More than 90 percent of people continue to experience symptoms for at least three months after hospitalization with Covid, suggests a paper to the Scientific Advisory Group on Emergencies (SAGE).
The government is now pumping £ 18.5 million into Long Covid’s study and has set up 69 clinics specifically for patients with the condition.
It comes after a study presented to No10’s top advisers last month claimed that nine out of 10 Covid hospital patients suffer from persistent symptoms for months after being discharged.
Of the 325 survivors in the UK, 93 percent reported having at least one ‘long Covid’ symptom at least three months after recovery.
The most common symptoms were fatigue (77 percent) and shortness of breath (54 percent), but nearly a quarter had more serious problems with their vision, memory, or brain function.
The study, led by Glasgow University, was presented to the Government’s Scientific Advisory Group on Emergencies (SAGE) on Feb. 25.
SAGE said the study showed that there were three different syndromes associated with Long Covid.
It said: “The first of these clusters includes fatigue, shortness of breath with exertion, headache, dizziness, muscle pain, joint pain, balance disorder and limb weakness.
The second is nestled in the first and includes muscle pain, joint pain, balance disorders and limb weakness.
“The third includes loss of smell, taste, difficulty urinating, weight loss, and appetite disorders.”

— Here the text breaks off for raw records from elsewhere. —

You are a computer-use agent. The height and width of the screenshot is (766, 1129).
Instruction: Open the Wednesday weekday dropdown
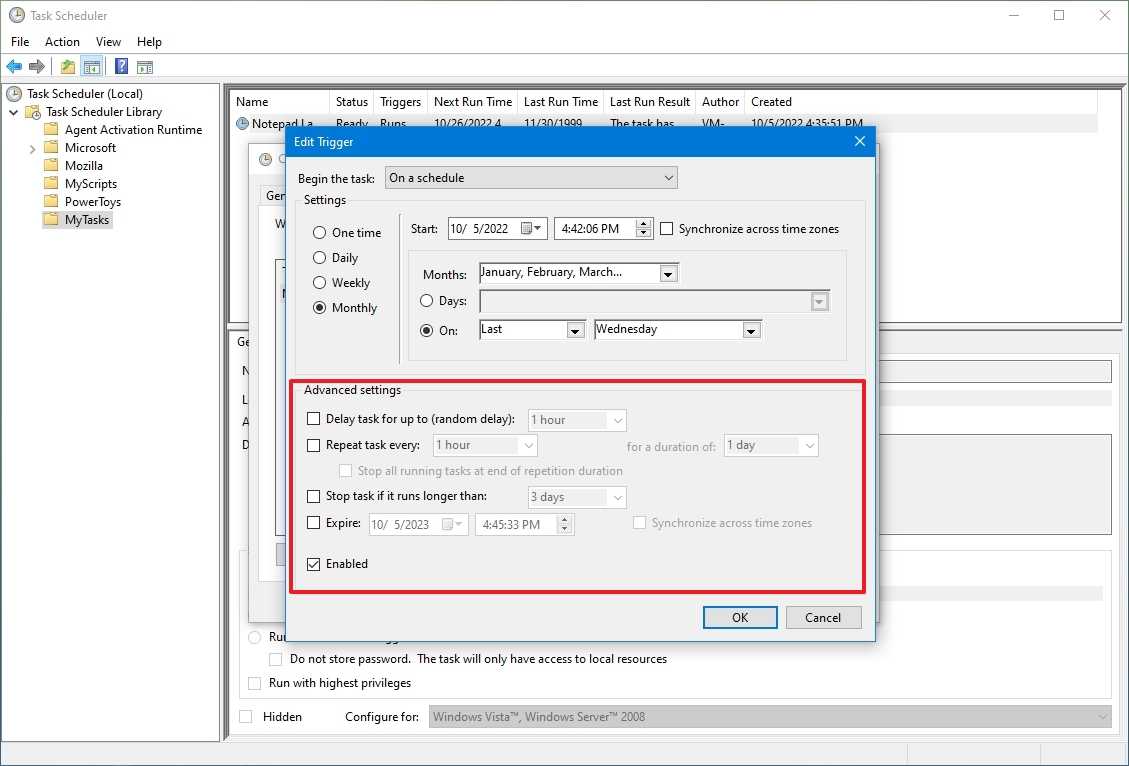[x=751, y=330]
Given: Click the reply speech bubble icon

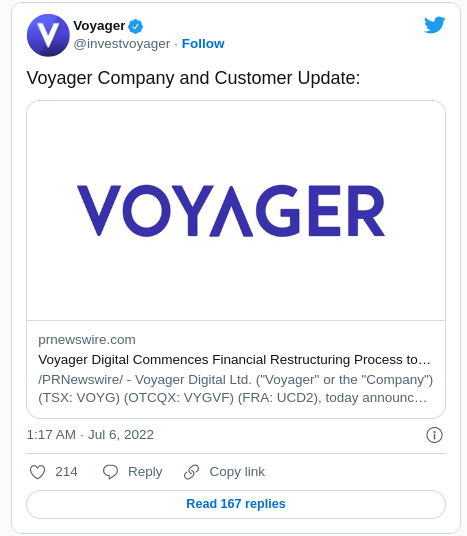Looking at the screenshot, I should click(x=110, y=472).
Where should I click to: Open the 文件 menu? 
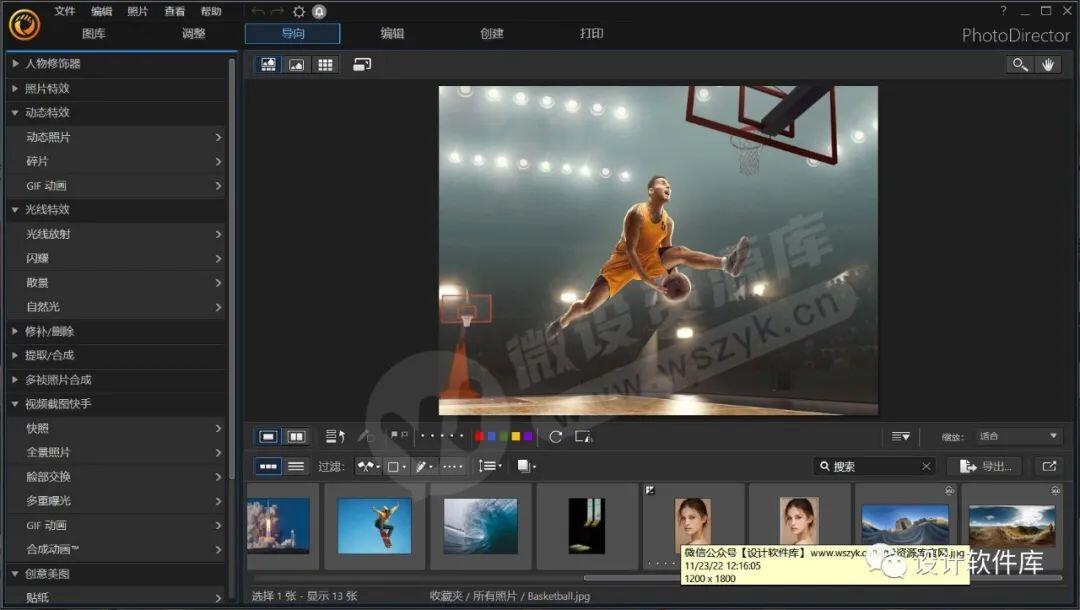click(x=65, y=11)
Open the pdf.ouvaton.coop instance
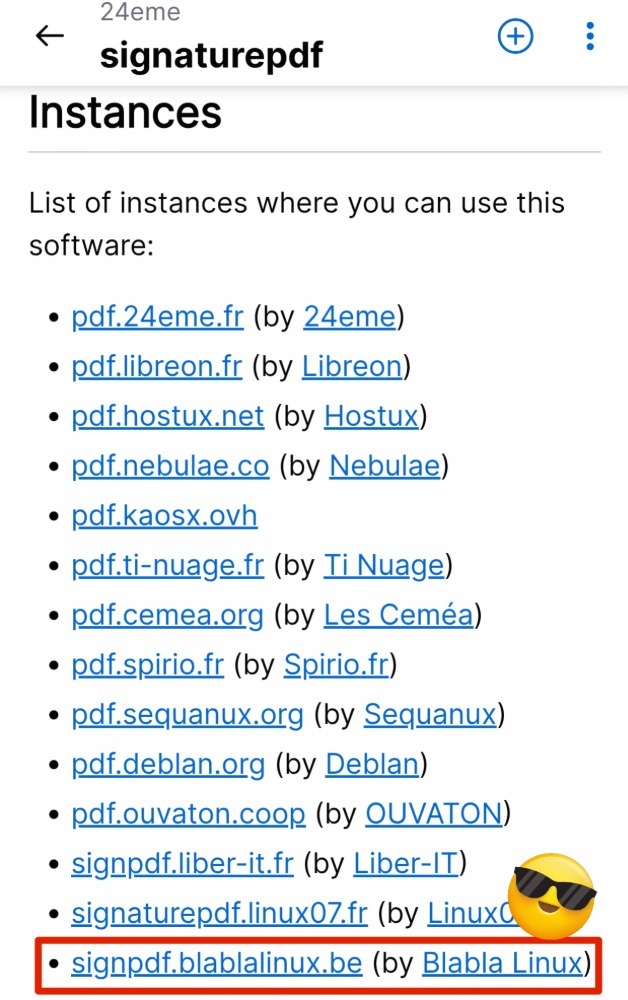The width and height of the screenshot is (628, 1000). tap(188, 814)
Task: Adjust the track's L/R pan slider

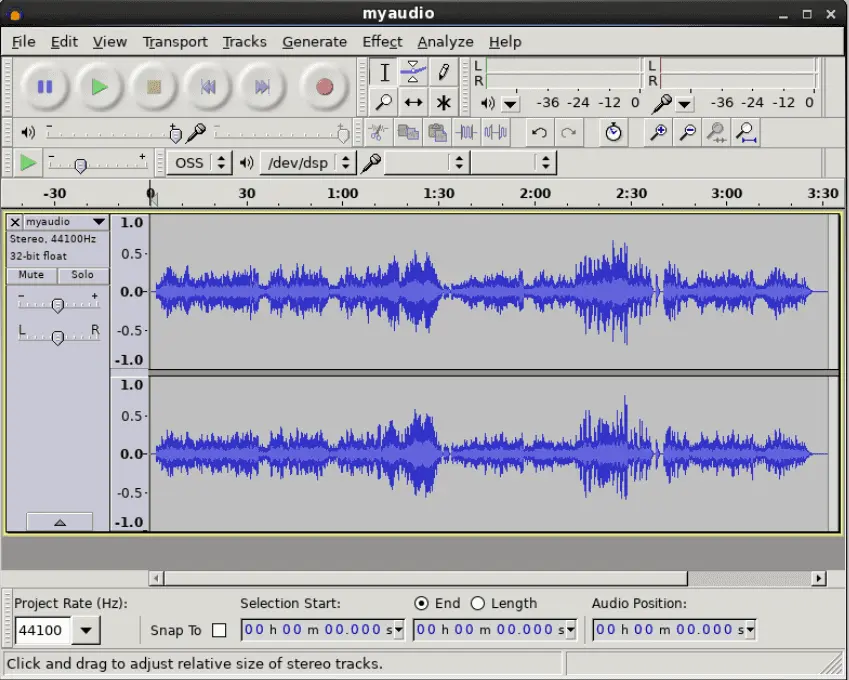Action: (57, 338)
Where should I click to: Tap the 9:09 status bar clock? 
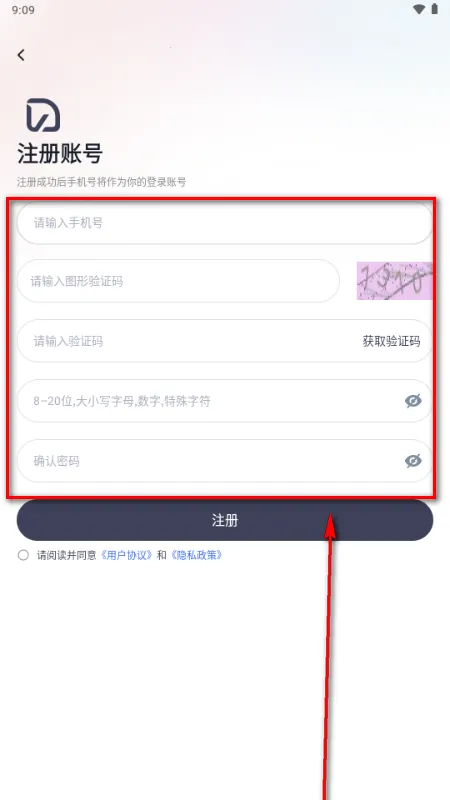[23, 10]
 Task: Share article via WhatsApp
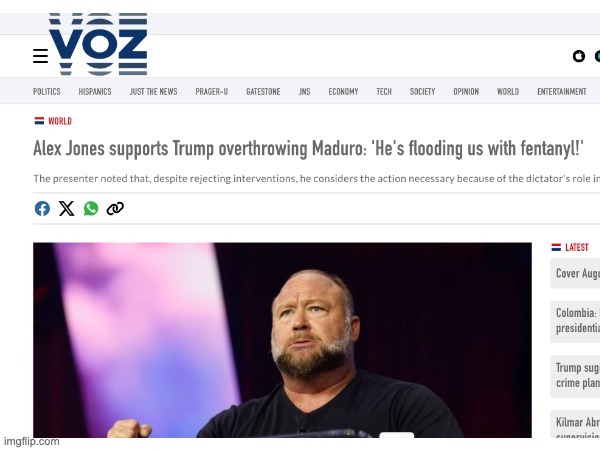(91, 209)
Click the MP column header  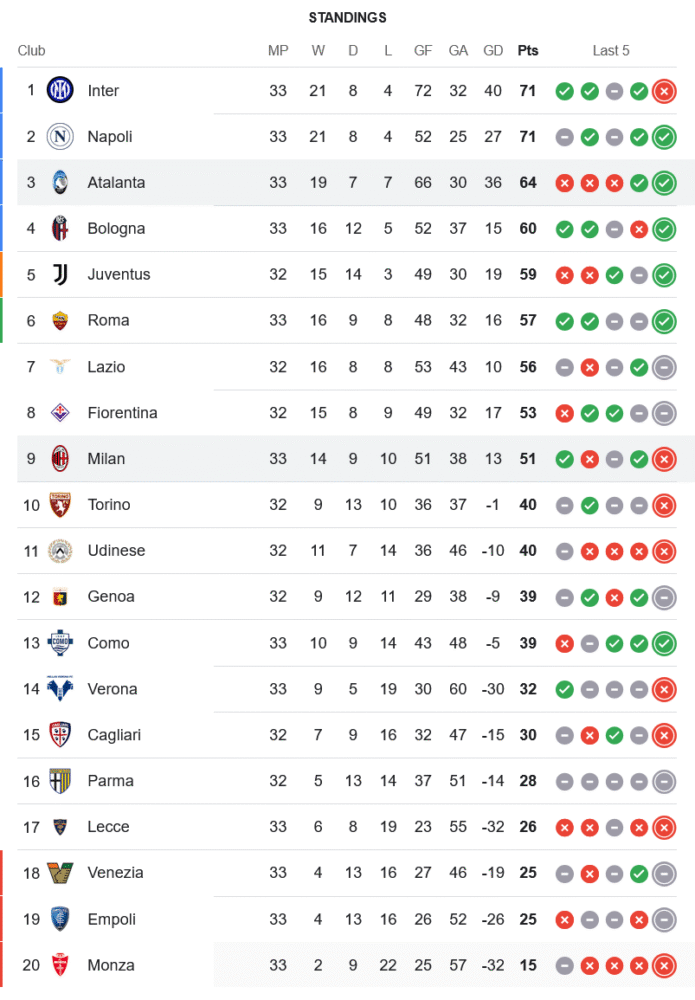pos(278,51)
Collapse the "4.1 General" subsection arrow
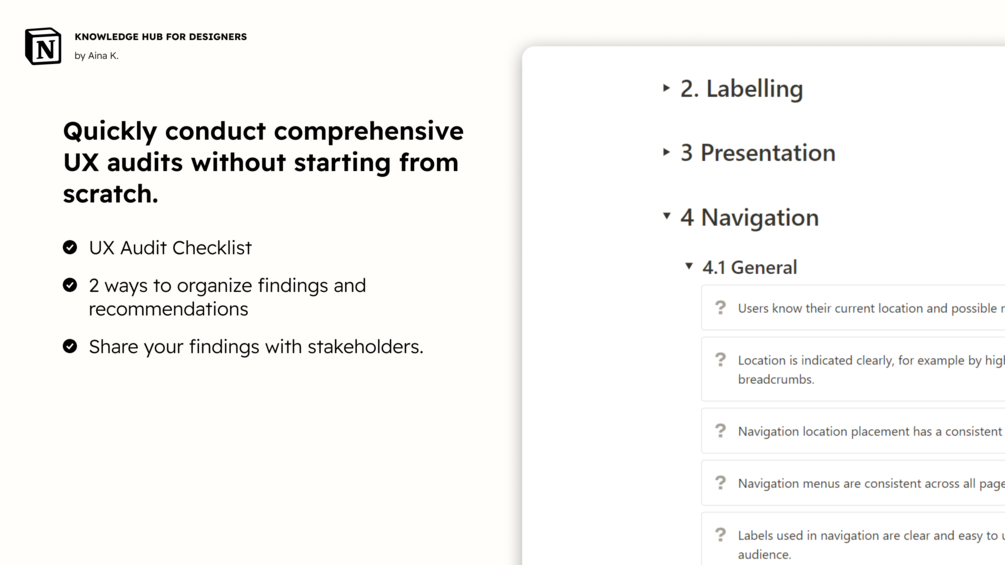This screenshot has height=565, width=1005. pyautogui.click(x=689, y=267)
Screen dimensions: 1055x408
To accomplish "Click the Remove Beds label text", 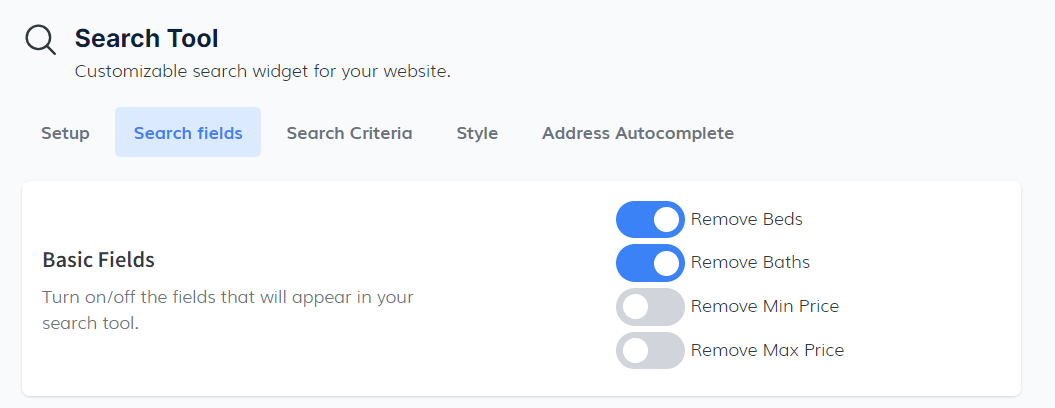I will [746, 219].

What are the long-term symptoms of Covid-19?
Most coronavirus patients recover within a fortnight, have a fever, cough and lose their sense of smell or taste for several days.
However, there is some evidence that the telltale symptoms of the virus can persist for weeks on end in ‘long haulers’ – the term for patients plagued with lasting complications.
Data from the COVID Symptom Study app, by King’s College London and health company Zoe, suggests that one in 10 people still has symptoms after three weeks, and some may suffer for months.
Long-term symptoms include:
- Chronic fatigue
- Increased heart rate
- Loss of taste / smell
- Kidney disease
- Mobility issues
- muscle strain
For those with more serious illness, Italian researchers who followed 143 people hospitalized with the illness found that nearly 90 percent still had symptoms, including fatigue two months after first becoming unwell.
The most common complaints were fatigue, shortness of breath and joint pain – all of which were reported in their battle with the disease.
Another study in Italy found that one in ten people who lose their sense of taste and smell due to the coronavirus – now recognized as a major sign of the infection – may not get it back within a month.
The study, published in the journal JAMA Otolaryngology – Head and Neck Surgery, involved 187 Italians who had the virus but were not sick enough to be hospitalized.
The UK’s Chief Medical Officer, Professor Chris Whitty, has said the long-term effects of Covid-19 on health could be ‘significant’.
Support groups such as Long Covid have surfaced online for those who have suspected ‘Covid-19 and your experience does not follow the manual or recovery time symptoms’.